Stored items
= = = =
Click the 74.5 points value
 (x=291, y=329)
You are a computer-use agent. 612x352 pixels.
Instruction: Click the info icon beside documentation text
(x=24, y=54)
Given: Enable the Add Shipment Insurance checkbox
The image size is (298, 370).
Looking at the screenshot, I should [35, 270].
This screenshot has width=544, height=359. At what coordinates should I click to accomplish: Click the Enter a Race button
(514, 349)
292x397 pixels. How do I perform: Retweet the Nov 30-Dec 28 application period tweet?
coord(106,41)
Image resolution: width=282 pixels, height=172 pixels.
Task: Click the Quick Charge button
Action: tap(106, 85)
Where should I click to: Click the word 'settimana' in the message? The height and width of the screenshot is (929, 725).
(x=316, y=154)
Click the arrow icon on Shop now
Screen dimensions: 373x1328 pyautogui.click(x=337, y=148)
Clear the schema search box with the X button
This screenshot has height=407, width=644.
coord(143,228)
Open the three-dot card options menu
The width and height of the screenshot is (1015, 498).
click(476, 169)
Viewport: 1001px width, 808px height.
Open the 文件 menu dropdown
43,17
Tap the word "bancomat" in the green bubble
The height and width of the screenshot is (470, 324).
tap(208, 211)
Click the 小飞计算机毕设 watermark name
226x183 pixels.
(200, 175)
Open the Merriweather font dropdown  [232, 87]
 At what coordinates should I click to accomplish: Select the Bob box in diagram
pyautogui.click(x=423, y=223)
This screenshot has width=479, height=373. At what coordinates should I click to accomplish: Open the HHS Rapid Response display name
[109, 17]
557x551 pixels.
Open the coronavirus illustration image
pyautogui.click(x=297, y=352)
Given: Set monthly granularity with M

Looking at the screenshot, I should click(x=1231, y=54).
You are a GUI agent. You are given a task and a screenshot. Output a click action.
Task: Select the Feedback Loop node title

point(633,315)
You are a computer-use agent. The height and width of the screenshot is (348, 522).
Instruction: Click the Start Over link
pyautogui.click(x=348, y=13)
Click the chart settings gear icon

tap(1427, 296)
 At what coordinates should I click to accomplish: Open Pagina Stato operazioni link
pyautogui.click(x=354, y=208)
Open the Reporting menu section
= = = =
_Your instructions_:
Among the entries, find each line that includes the string "computer" and copy it.

_Solution for this task_:
You are a computer-use agent. 612x352 pixels.
You are a computer-use agent. The height and width of the screenshot is (348, 522).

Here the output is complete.